Она-то Ангел, хоть и некромант, людей спасает, а толпа?.. Ох. Даже думать не хочется.
— И за что ж мне такое наказание, горемычному! — услышал Винс причитания.
Пошел чуть быстрее — вдруг кому помощь нужна?
— Ты, Огрызок, — продолжил тот же голос с издевательски-трагическим надрывом, — с дружками своими портишь мне всё сегодняшнее дежурство. Я хотел прогуляться по весеннему городу, подышать воздухом, насладиться перспективой… Знаешь, что такое «перспектива», увалень?
Винс выглянул из-за угла.
У выхода из крошечного переулка, больше похожего на дыру между домами, стояла пара городовых. Один с алебардой, второй с дубинкой и оба в кирасах. Не просто так патруль, а вроде как усиленный — Винс слыхал, что, ежели какой гвалт намечается, городовым броню раздают. Тот, который повыше, белобрысый и с дубинкой, показался Винсу знакомым. Может, видал, когда к господину в управу заходил.
Перед городовыми переминались с ноги на ногу пятеро парней. Если б Винс любого из этой пятерки в темной подворотне встретил — бежал бы без оглядки. Не горы мускулов, скорее, тощие, жилистые, зато по злым глазам видно — им что человека зарезать, что курицу, один бес.
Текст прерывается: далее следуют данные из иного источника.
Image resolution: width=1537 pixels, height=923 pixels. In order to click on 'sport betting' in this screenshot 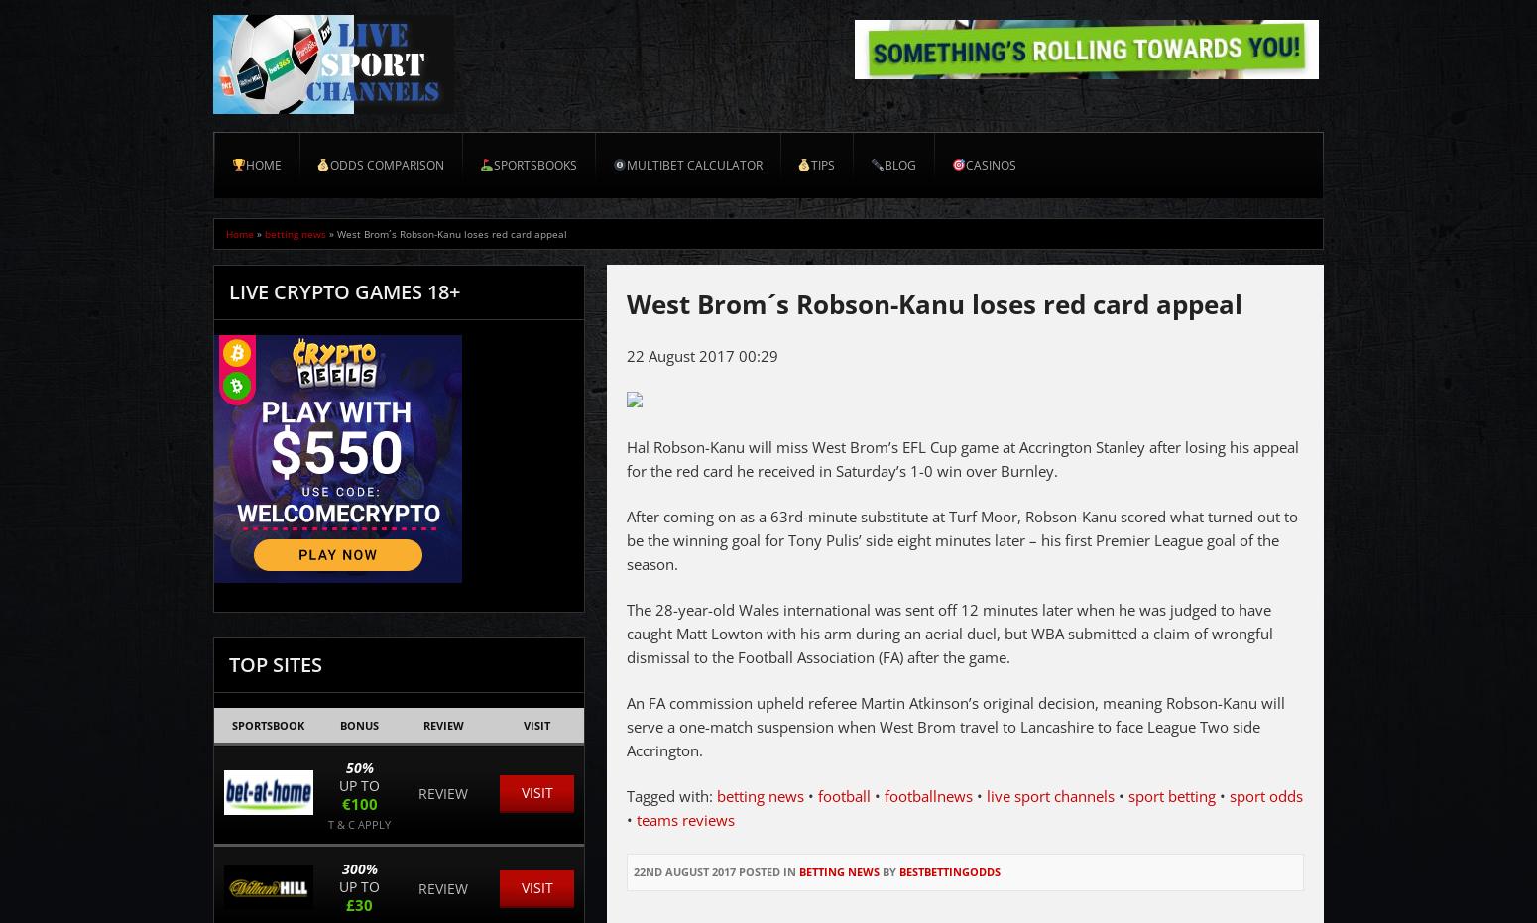, I will do `click(1127, 793)`.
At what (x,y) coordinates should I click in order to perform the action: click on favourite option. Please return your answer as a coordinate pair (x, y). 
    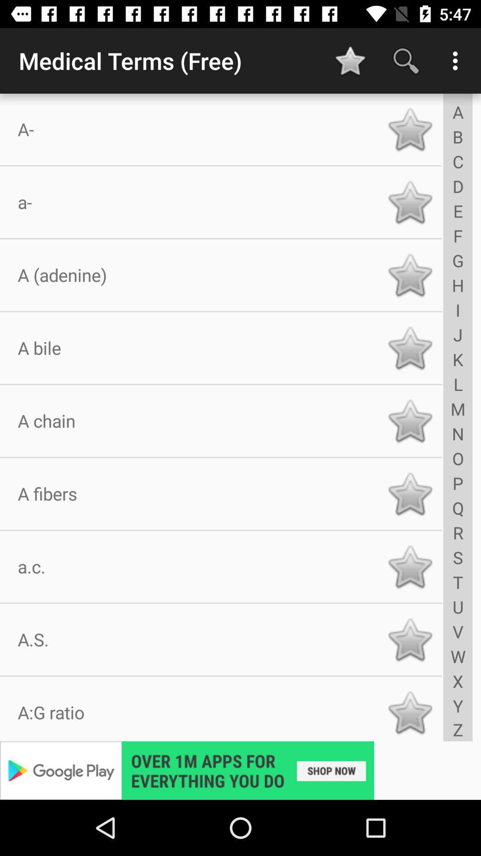
    Looking at the image, I should click on (410, 639).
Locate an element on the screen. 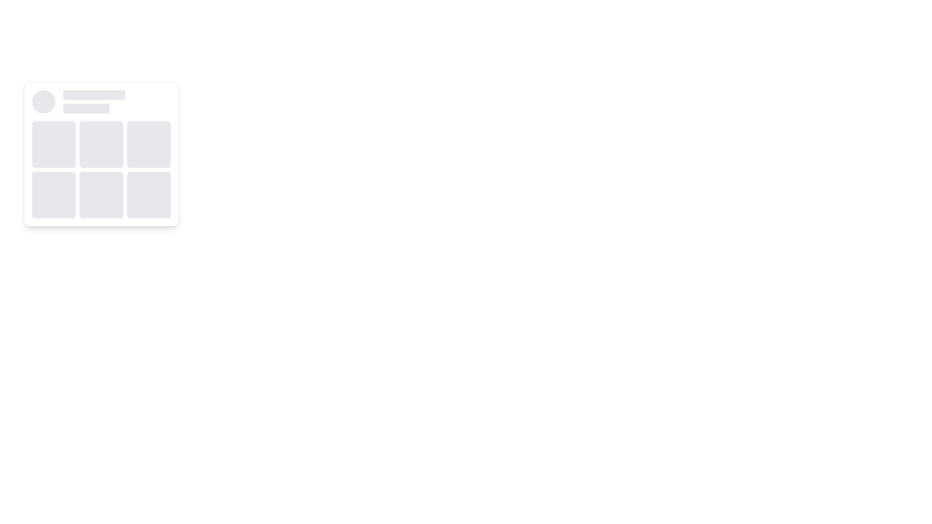 This screenshot has width=932, height=524. the top-left Placeholder box in a 3x2 grid layout with rounded corners and a light gray background is located at coordinates (53, 144).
Вроде и давно уже Винс не крысюк городской, а уважаемый рабочий человек, а привычки беспризорника с перепугу мгновенно всплыли. Остановился он и ну в сумке своей рыться, будто ищет чего важное. А тем временем аккуратненько, бочком, к стене дома отошел и за колонной у крыльца спрятался. Повезло, что богатый особняк рядом случился — аж у черного хода колонны есть!
Только потом сообразил — а зачем? А низачем. Само получилось. Надо бы не прятаться, а за стражей бежать. Этих-то двое всего, против толпы не сдюжат.
«И давно ты, крысюк, о легавых печься начал?» — хмыкнул кто-то из Винсова грустного прошлого.
— Да я… — тем временем заорал Огрызок.
— Головка от… чего-нибудь, — отмахнулся высокий, уже не изображая печаль. — Так, утырки, слушайте сюда, повторять не буду. Сейчас вы сложите на землю все свои ножи, дубинки и заточки, а потом пойдете домой, копать бабкам огород. Весна, пора сажать морковку.